How much hay can be cured on one of these racks? We have weighed some average ones which were ready for storage in the barn (20% or less moisture). They were around 70 kg. (150 lb.) each. Small racks (built with greener hay, especially very early or very late in the season,) may be only 35 kg. (80 lb.), while large ones may be over 100 kg. (200-300 lb.)
“Homesteaders” without draft animals, wagons or pick-up trucks can haul in the hay on garden carts. I can put 140 kg. (300 lb.) of loose hay – about two racks –on a standard sized cart, but it takes some skill to build the load so it won’t topple over and is well-balanced, thus relatively easy to pull. (On uneven ground a rope tied tightly across the top helps considerably.) Here, cured hay is loaded onto a cart (photos 15, 16).
The donkey comments, “What a nice jackass hauling in our winter feed”! (photos 16, 17)

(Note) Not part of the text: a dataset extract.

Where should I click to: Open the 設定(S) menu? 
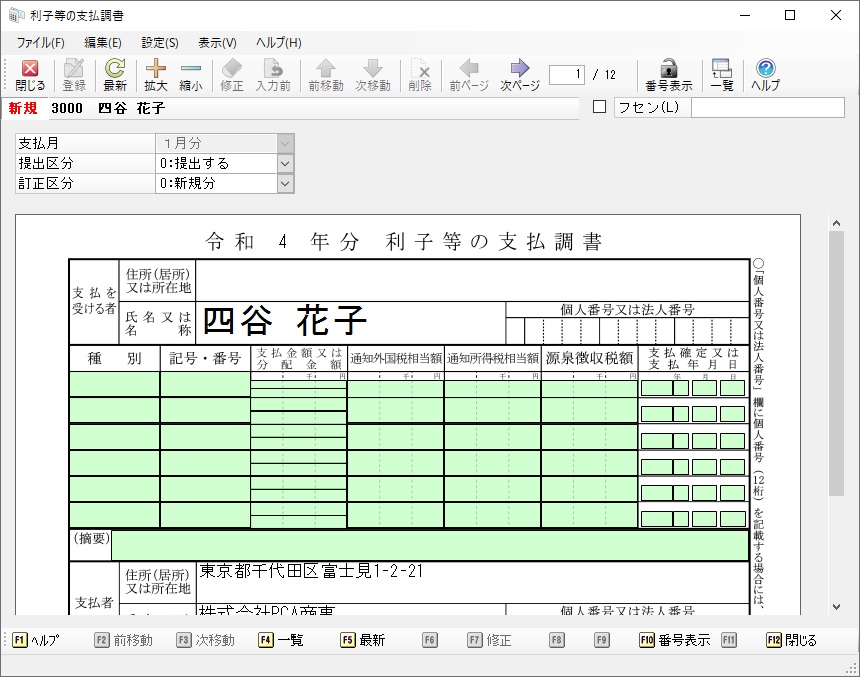point(160,42)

In our climate it would be unrealistic to expect that exposed (i.e. spread to dry) and partially cured hay will never get rained on. Especially if the cut grass was relatively young (i.e. early in the season) or it is/was mature grass which had not yet had a chance to dry very much after being cut, I do not worry about it getting a shower or two. It may turn brown from the top, but if handled carefully thereafter will still be leafier and more palatable than hay we could buy.

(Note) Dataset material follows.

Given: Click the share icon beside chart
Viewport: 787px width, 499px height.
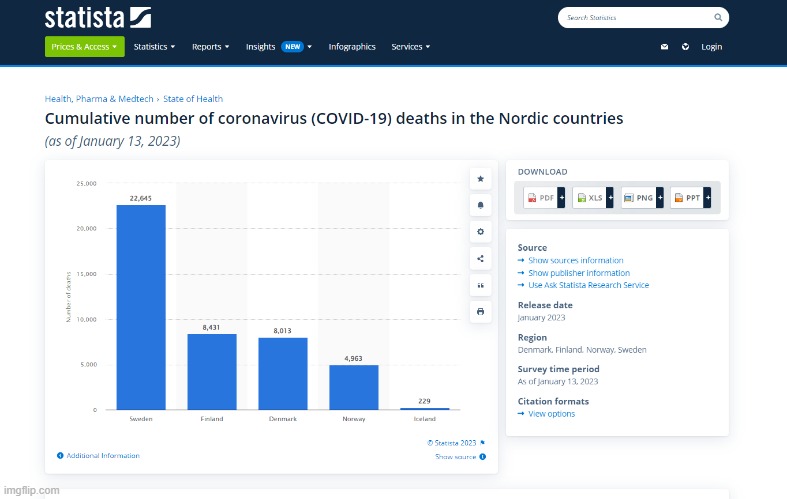Looking at the screenshot, I should tap(480, 258).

To prevent leaf shattering, we carefully rake it up into rows with some dew on it (i.e. shortly after sun-up or in the evening). If it still contains enough internal moisture we put it on racks; otherwise bring it straight into the barn.
In photos 18 and 19, such weathered hay is being raked up. This batch was deliberately left to turn extra-brown to provide a contrast background to the lettering of our “war protest artwork“.
(Faye is seen in photo 18 working between the letter A and the peace symbol, near the bottom of the sign. Ashley, near the top end within the dove, is making rough piles which were left to “air out” during the day and picked up toward evening when the dew began to creep in again (photo 19).
Photos 20 to 23 illustrate another racking sequence. For this long-stemmed hay a two-crossbar rack is enough, although in this case the final shape turned out lopsided–something that should be avoided.
Apart from being of various sizes, the finished shapes are not all the same. After a week of rain and wind these racks have settled, as they always do. The one in the foreground has retained the ideal shape better than the two behind it. Grass cut after that week, having been spread for a day, is being raked up and consolidated into piles for the next racks (photo 24)
Another example of well-shaped racks is given in photo 25.
Photo 26 ilustrates a rack that was a little more squat and had a thin layer of greener hay added on top, something we occasionally do for better weather protection.
Fairlight and Ashley performing farmer’s style aerobics on a frosty September morning. Making hay out of grass this mature is not exactly what we plan to do, but it happens… At that time of year in this location, getting grass to cure well enough to be baled, or even brought in loose by the conventional methods, would be nearly impossible. This, in addition, is a slightly wet field of predominantly reed canary grass which produces a lot of succulent second growth after the first generation has gone to seed. With this system we can still turn this crop into hay which our donkeys like very much – and actually prefer to June-made clover hay (photo 27).
Nobody else around these parts makes hay for nearly five months out of the year. We start when the dandelions are still blooming (late May) and finish the last scraps in October when the snow is beginning to fly (photo 28).